(Given records)
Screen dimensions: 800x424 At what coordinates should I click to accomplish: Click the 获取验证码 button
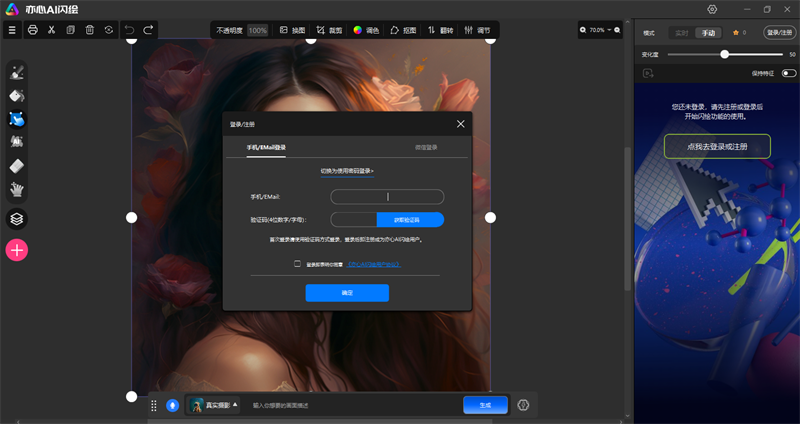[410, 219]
--
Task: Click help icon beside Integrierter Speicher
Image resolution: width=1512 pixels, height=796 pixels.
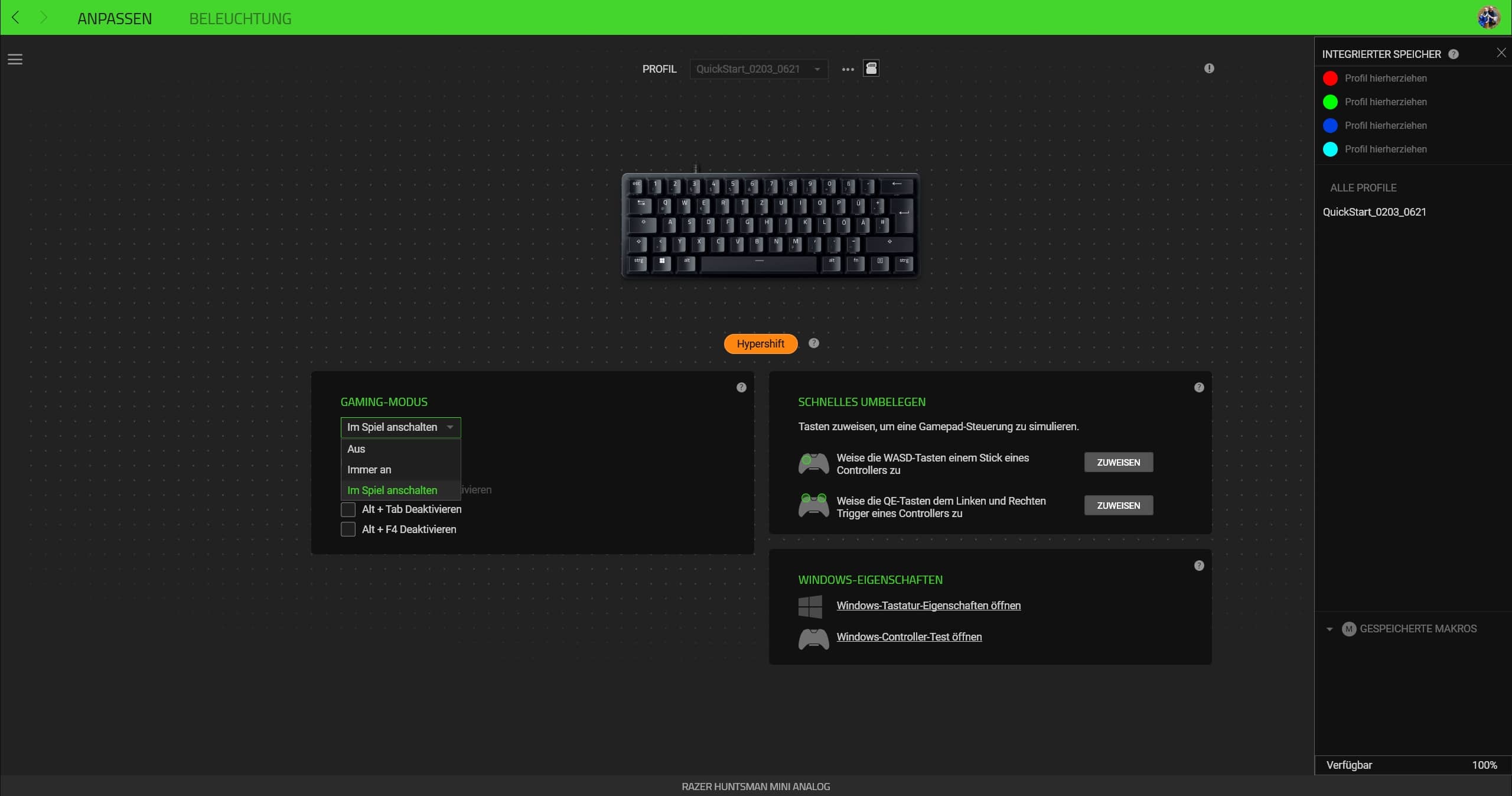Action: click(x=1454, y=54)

(Given instruction)
Give back everything in the listing above, word for word, from the line with "Task: Click help" down to the line with "Action: click(x=1454, y=54)", both of those lines included. Leave out the pictures.

(The response)
Task: Click help icon beside Integrierter Speicher
Image resolution: width=1512 pixels, height=796 pixels.
Action: click(x=1454, y=54)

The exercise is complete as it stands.